What you need to do: Find every line in the records below that contains the word "each", and copy those lines.

────────────────────

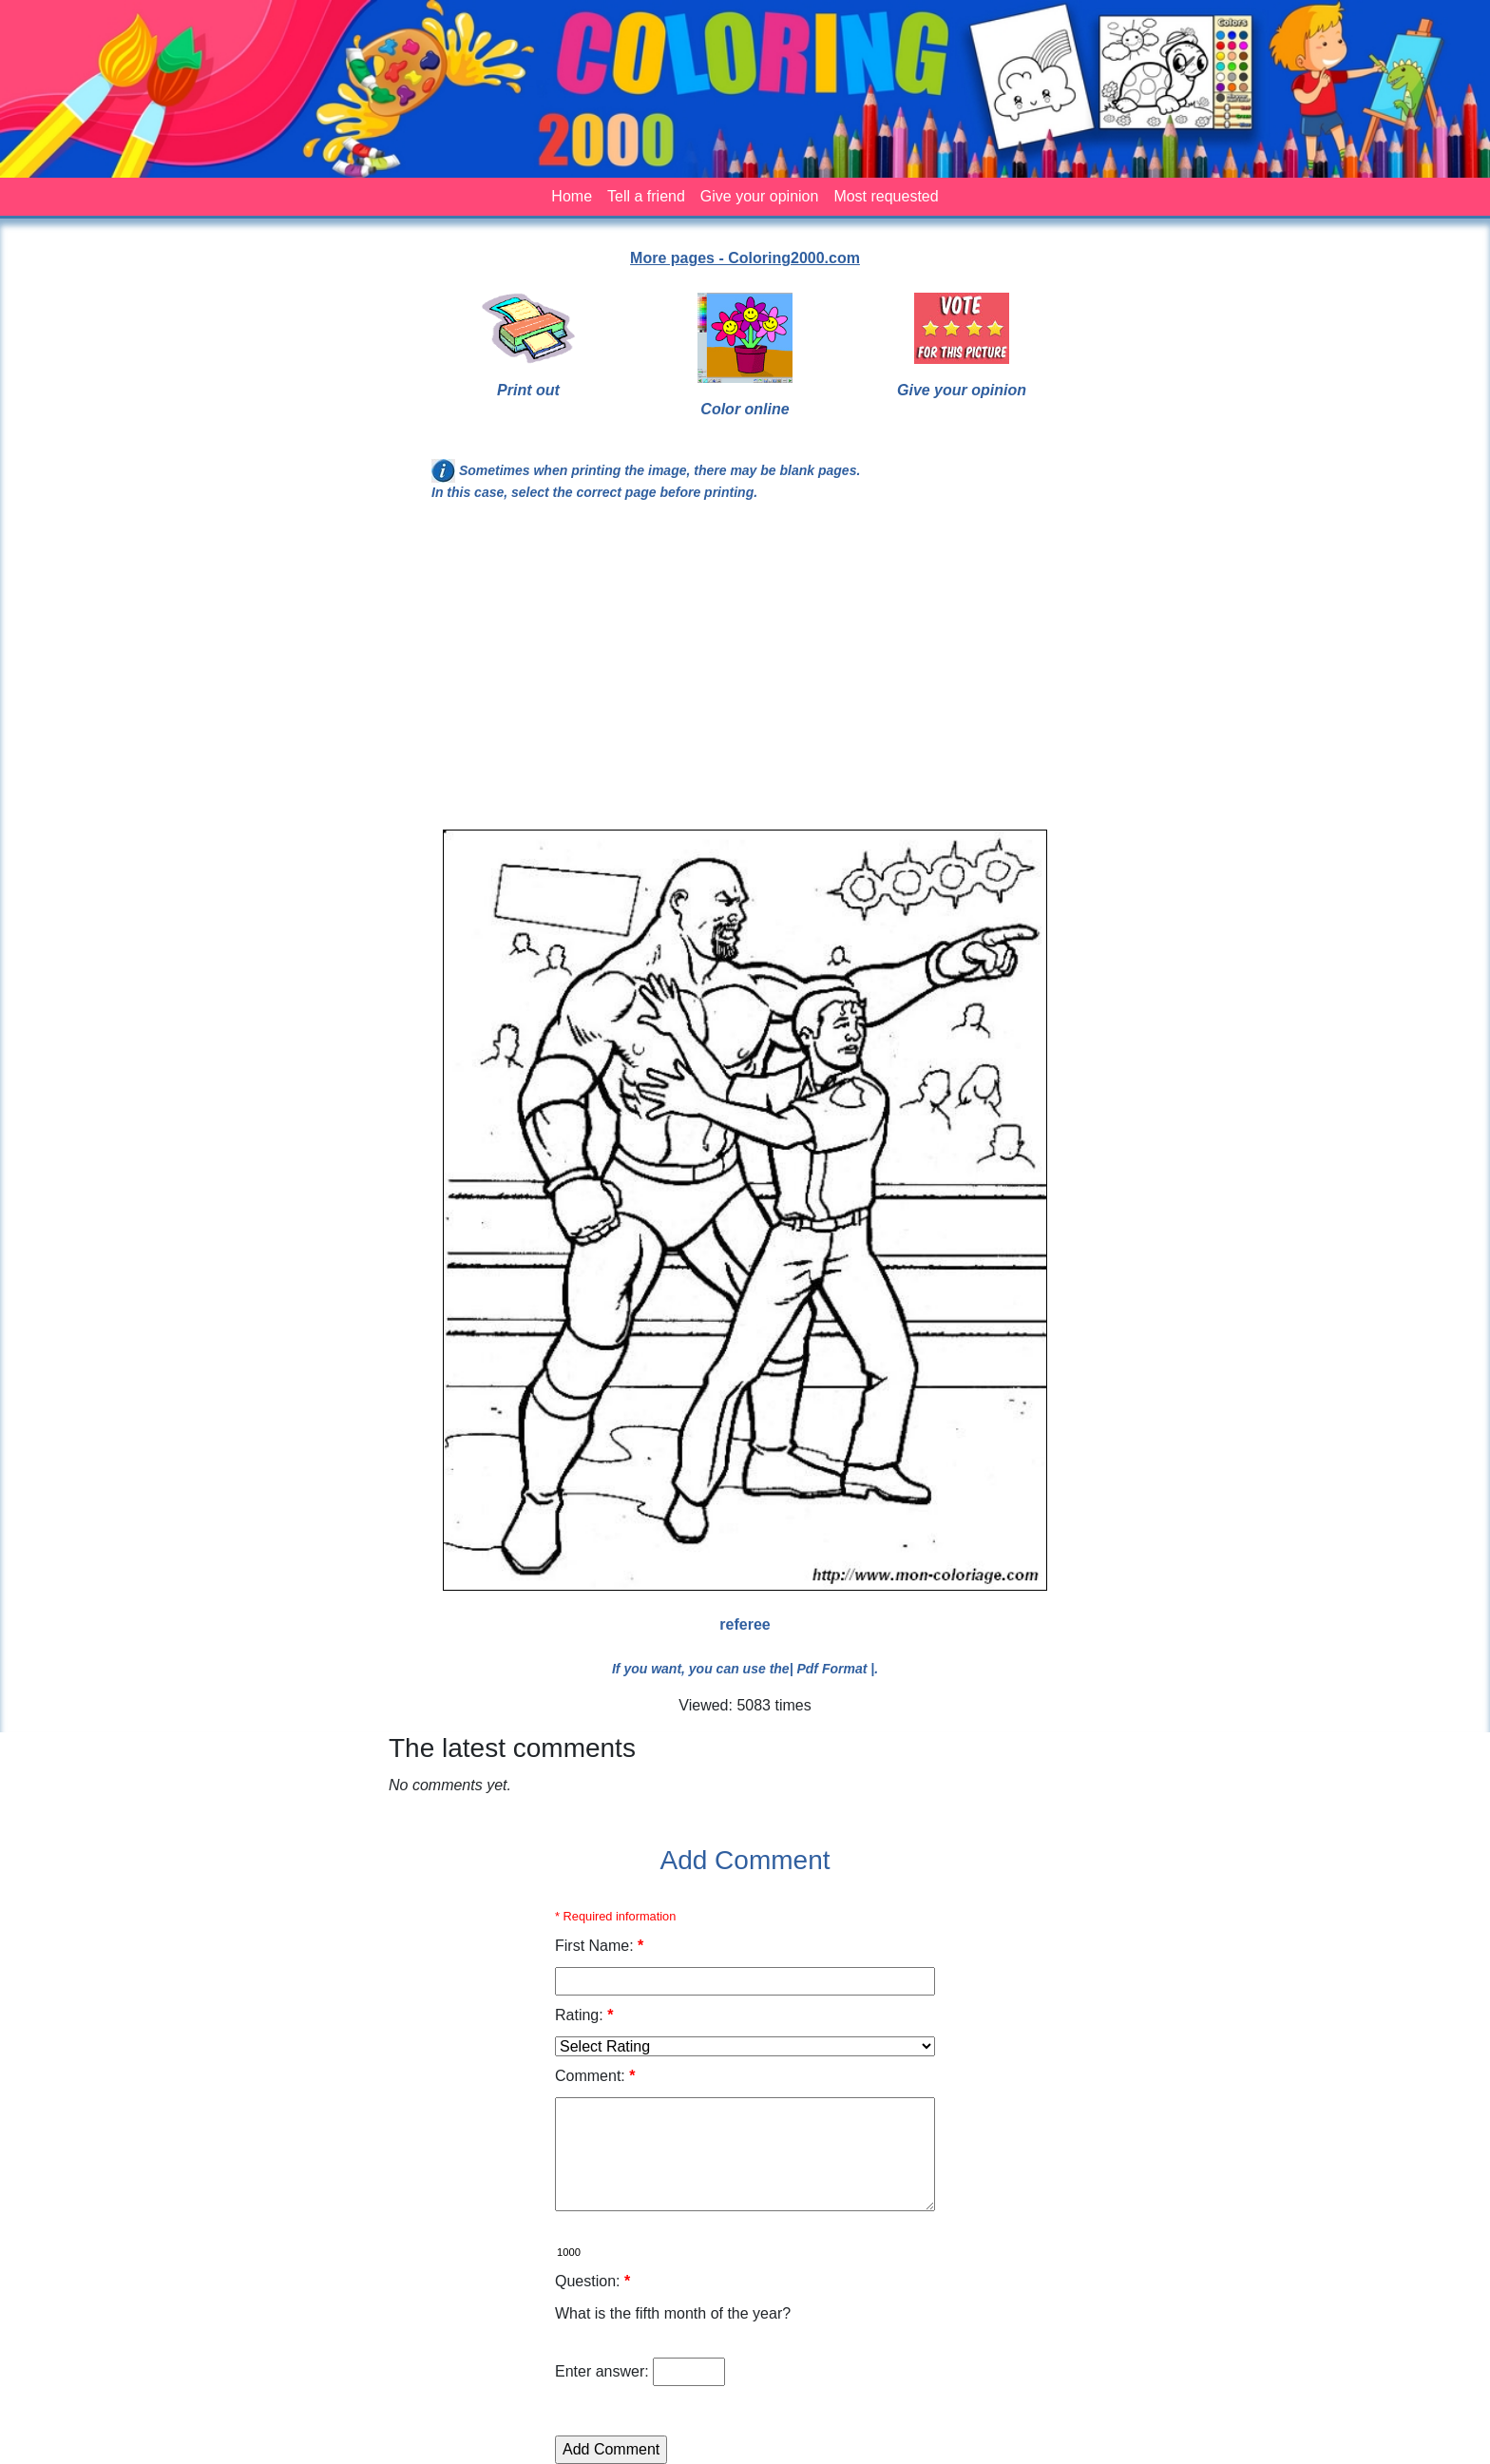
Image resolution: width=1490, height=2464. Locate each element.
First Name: (599, 1946)
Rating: (584, 2015)
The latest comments (512, 1748)
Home (571, 196)
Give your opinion (759, 196)
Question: (592, 2281)
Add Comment (745, 1860)
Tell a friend (646, 196)
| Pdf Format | (832, 1668)
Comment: (595, 2076)
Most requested (885, 196)
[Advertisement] (745, 674)
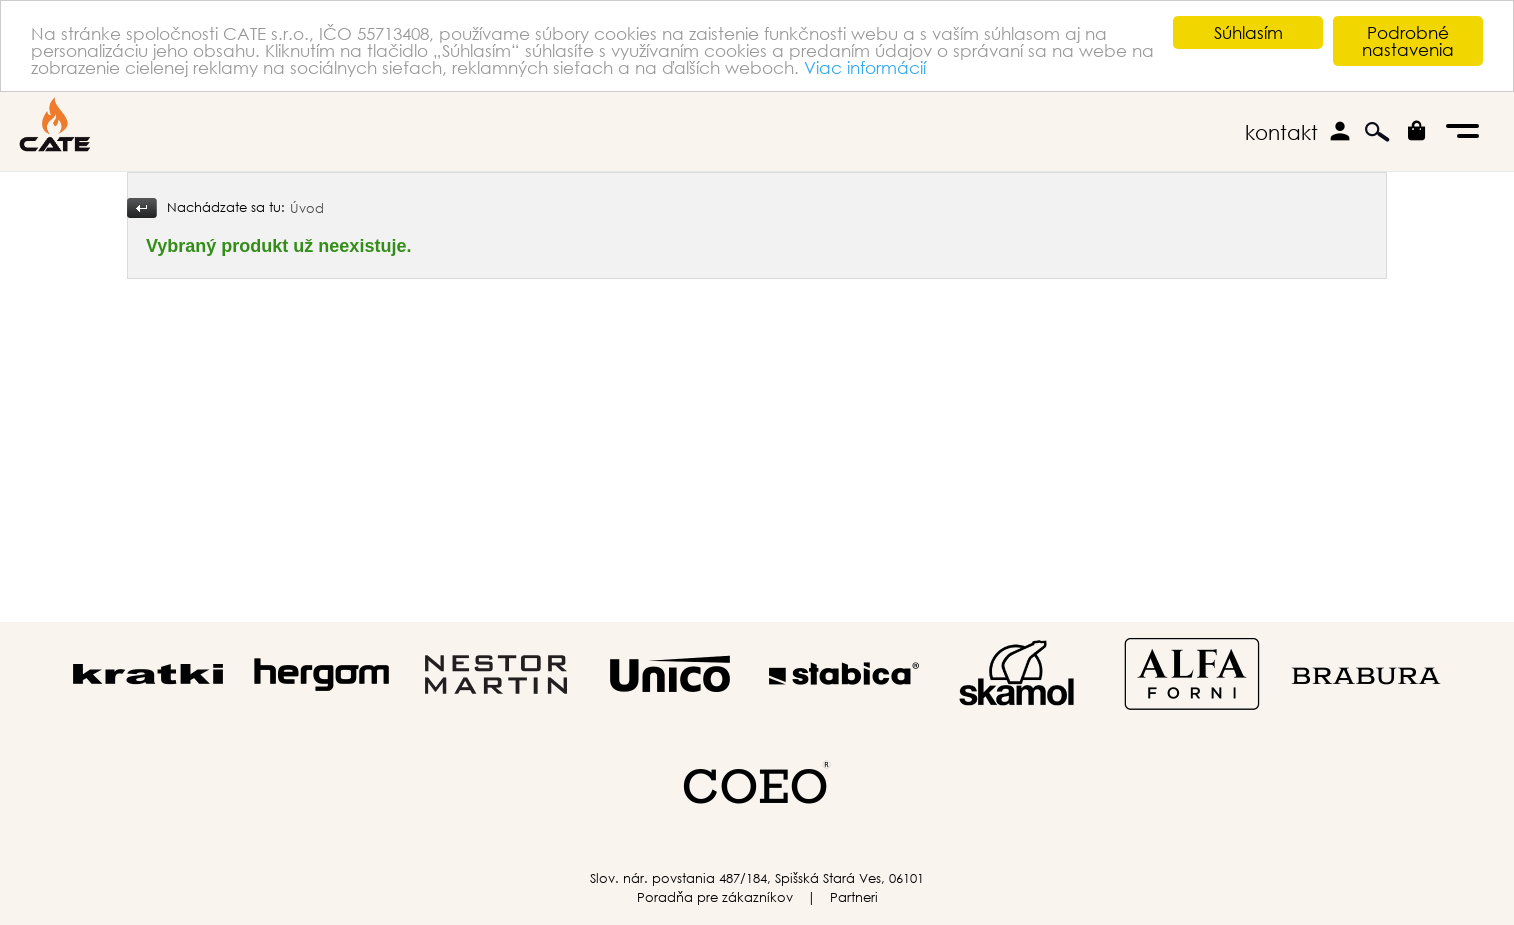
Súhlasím (1248, 32)
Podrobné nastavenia (1408, 41)
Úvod (307, 208)
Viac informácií (865, 67)
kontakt (1281, 132)
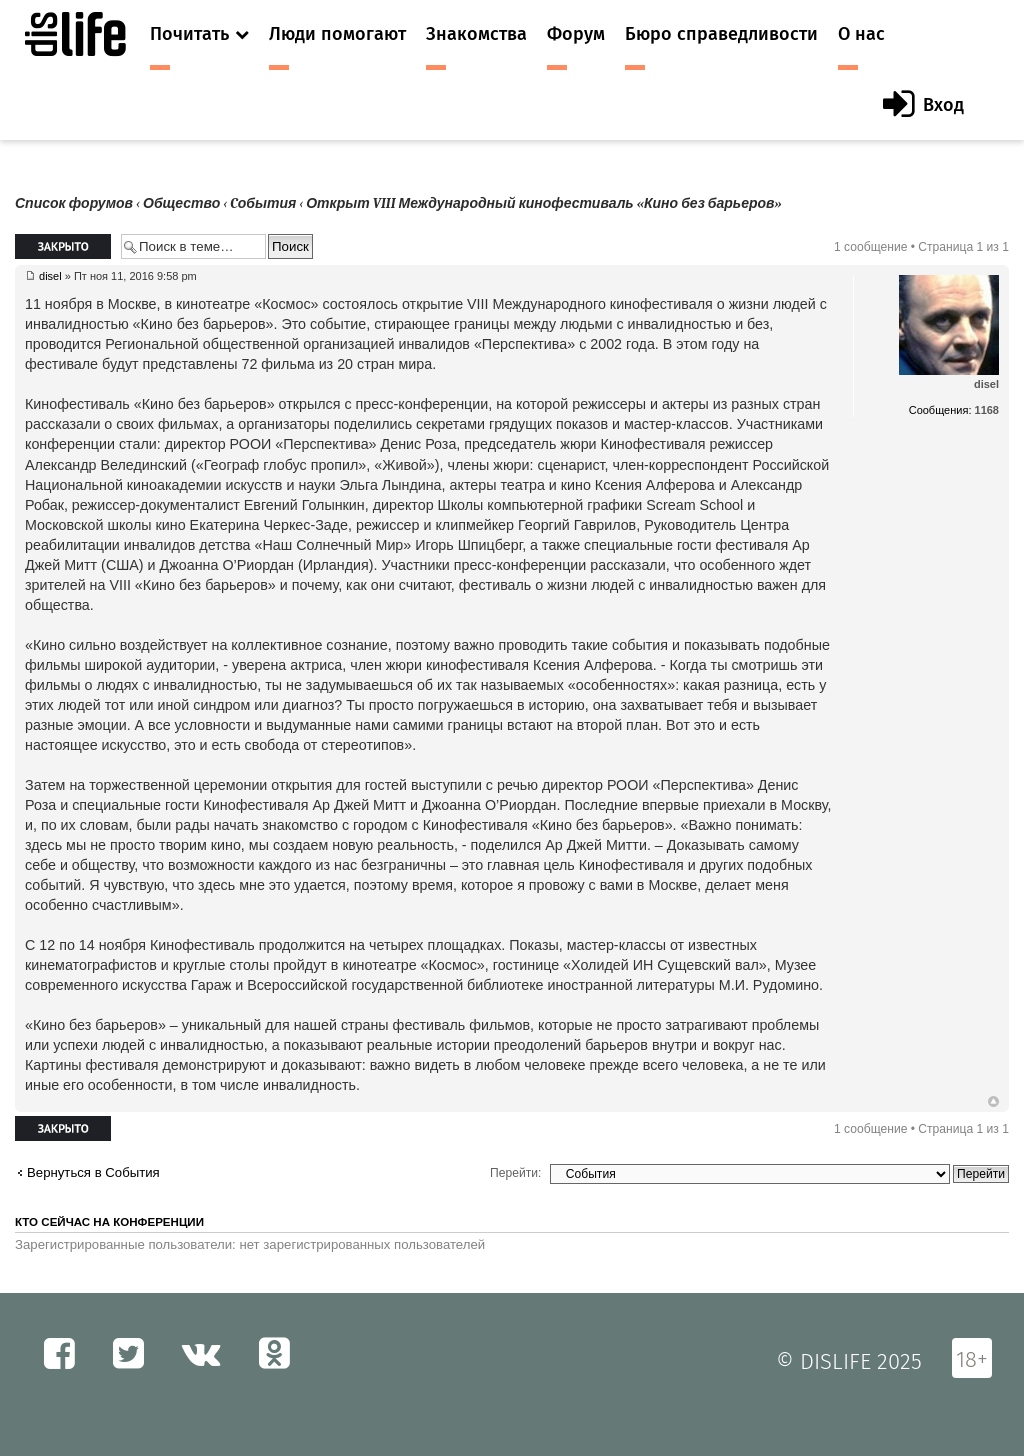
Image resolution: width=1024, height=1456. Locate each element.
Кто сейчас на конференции (109, 1222)
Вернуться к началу (993, 1102)
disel (50, 276)
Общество (181, 203)
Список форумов (74, 203)
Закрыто (63, 246)
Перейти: (515, 1173)
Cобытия (263, 203)
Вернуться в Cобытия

────────────────────

Solution for this exercise:
Image resolution: width=1490, height=2464. Locate each element.
Image resolution: width=1024, height=1456. Locate each element.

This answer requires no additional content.